Scattered tubular-like cells (STCs) are dedifferentiated surviving tubular epithelial cells that repair neighboring injured cells. Experimental renal artery stenosis (RAS) impairs STC reparative potency by inducing mitochondrial injury, but the exact mechanisms of mitochondrial damage remains unknown. We hypothesized that RAS alters expression of mitochondria-related genes, contributing to mitochondrial structural damage and dysfunction in swine STCs. CD24+/CD133+ STCs were isolated from pig kidneys after 10 weeks of RAS or sham (n=3 each). mRNA sequencing was performed and nuclear-DNA (nDNA) encoded mitochondrial genes and mitochondrial-DNA (mtDNA) encoded genes were identified.
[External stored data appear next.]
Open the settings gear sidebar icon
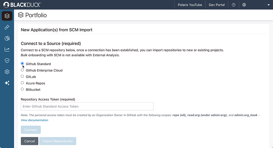(7, 72)
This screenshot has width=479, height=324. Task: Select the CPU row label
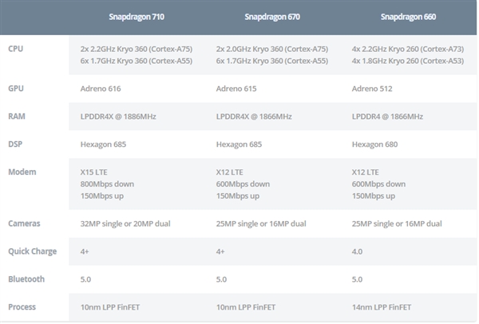pyautogui.click(x=16, y=49)
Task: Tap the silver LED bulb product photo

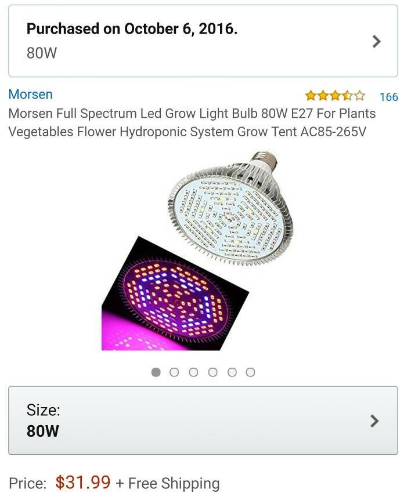Action: [230, 209]
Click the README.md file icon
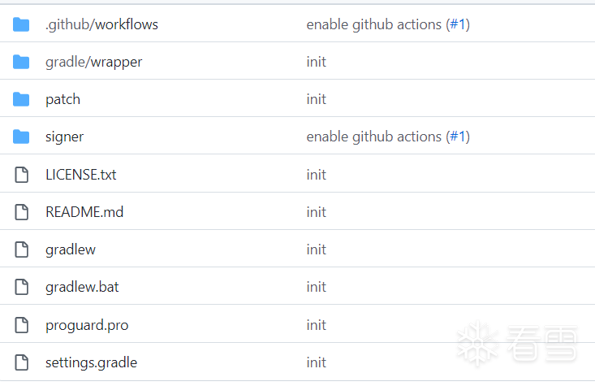Screen dimensions: 595x386 point(21,211)
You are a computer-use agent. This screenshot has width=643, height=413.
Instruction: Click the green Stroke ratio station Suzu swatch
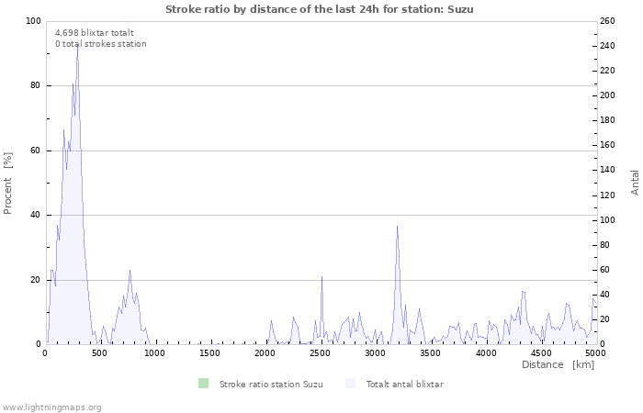[203, 384]
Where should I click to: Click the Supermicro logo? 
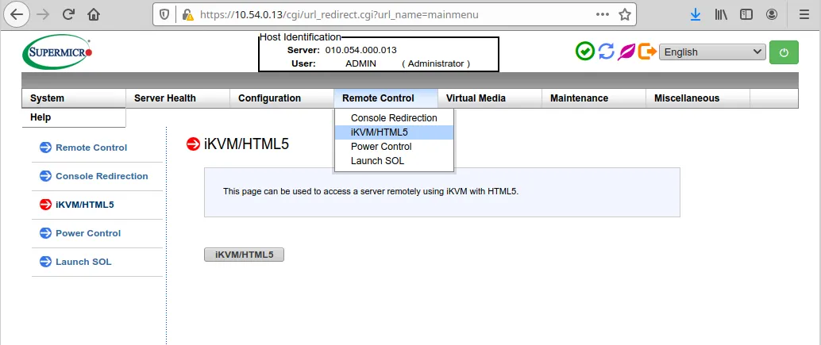(x=58, y=52)
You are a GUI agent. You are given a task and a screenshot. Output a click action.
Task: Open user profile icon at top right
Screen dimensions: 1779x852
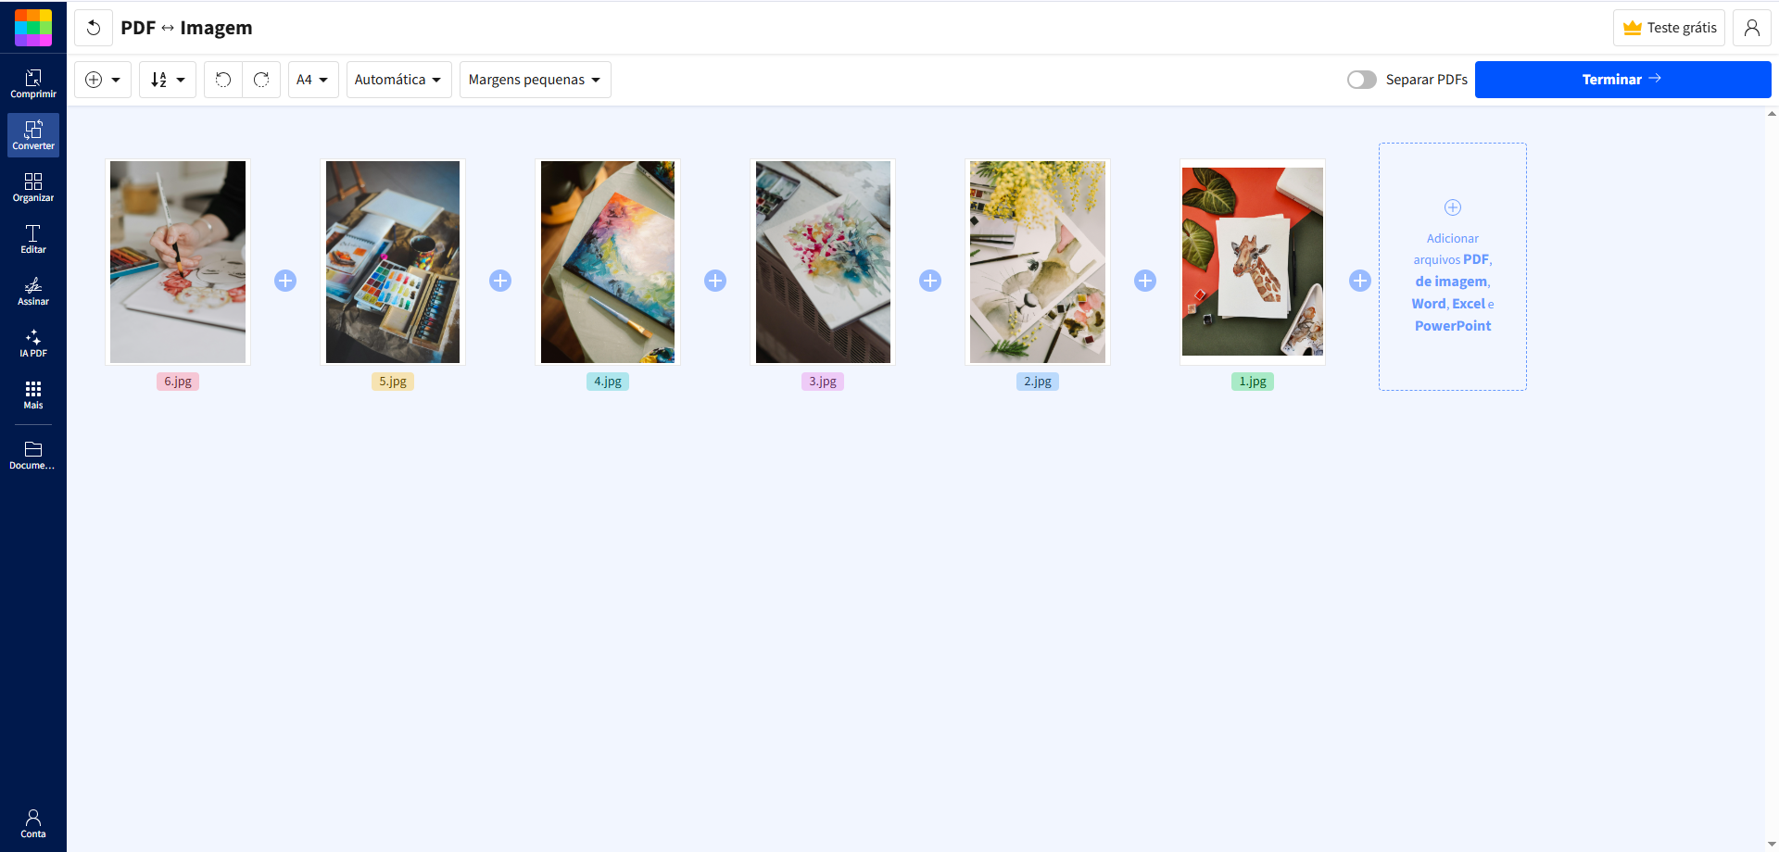pyautogui.click(x=1751, y=28)
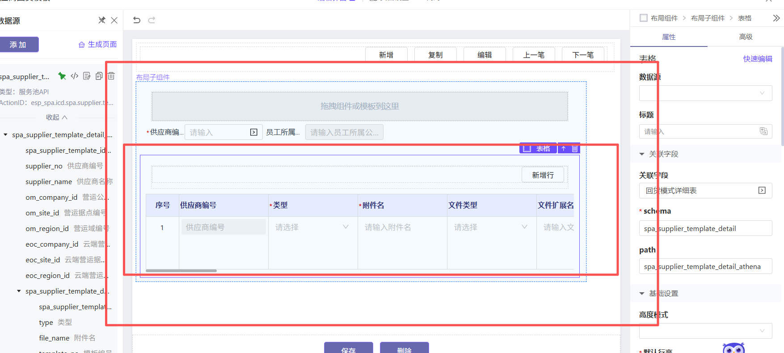Copy the spa_supplier data source
The width and height of the screenshot is (784, 353).
pos(99,76)
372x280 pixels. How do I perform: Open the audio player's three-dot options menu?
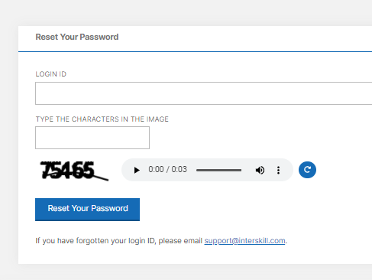pos(278,170)
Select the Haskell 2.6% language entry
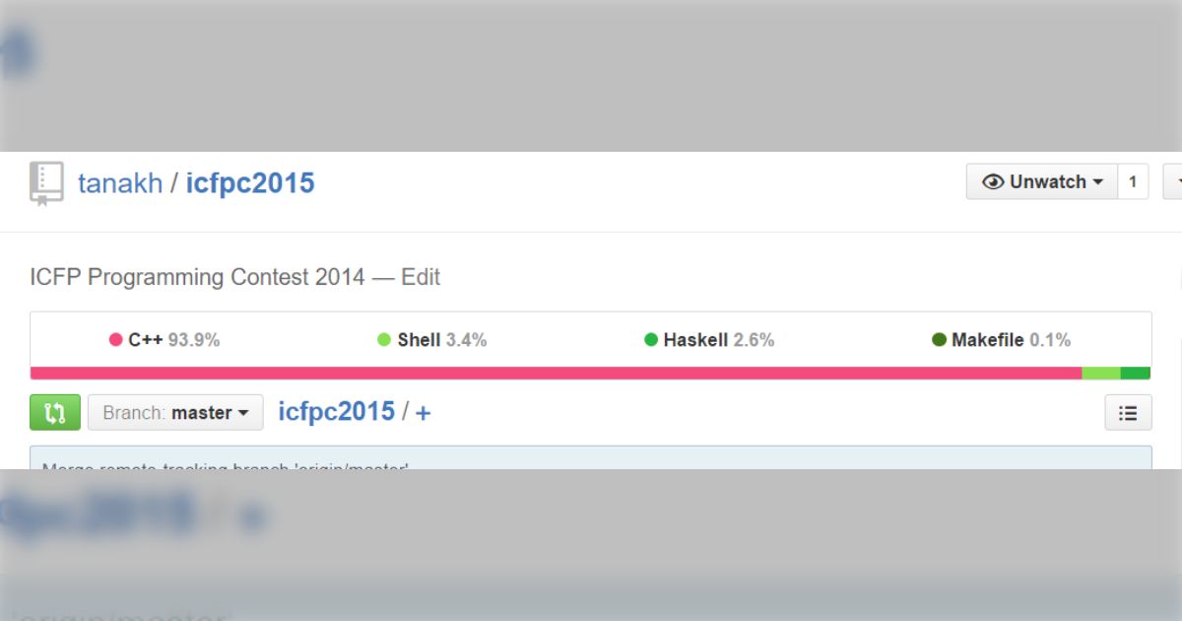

Mitochondrial structure, ATP generation, biogenesis, and expression of mitochondria-associated microRNAs (mitomiRs) were also assessed. There were 96 nDNA-encoded mitochondrial genes upregulated and 12 mtDNA-encoded genes downregulated in RAS-STCs versus Normal-STCs. Functional analysis revealed that nDNA-encoded and mtDNA-encoded differentially-expressed genes were primarily implicated in mitochondrial respiration and ATP synthesis. Mitochondria from RAS-STCs were swollen and showed cristae remodeling and loss, and decreased ATP production. Immunoreactivity of the mitochondrial biogenesis marker peroxisome proliferator-activated receptor gamma coactivator (PGC)-1α and expression of the mitomiRs miR-15a, miR-181a, 196a, and miR-296-3p, which target several mtDNA-genes, were higher in RAS-STCs compared to Normal-STCs, suggesting a potential modulation of mitochondria-related gene expression. These results demonstrate that RAS induces an imbalance in mtDNA- and nDNA-mitochondrial gene expression, impairing mitochondrial structure and function in swine STCs. These observations support development of gene gain- and loss-of-function strategies to ameliorate mitochondrial damage and preserve the reparative potency of STCs in patients with renal ischemia.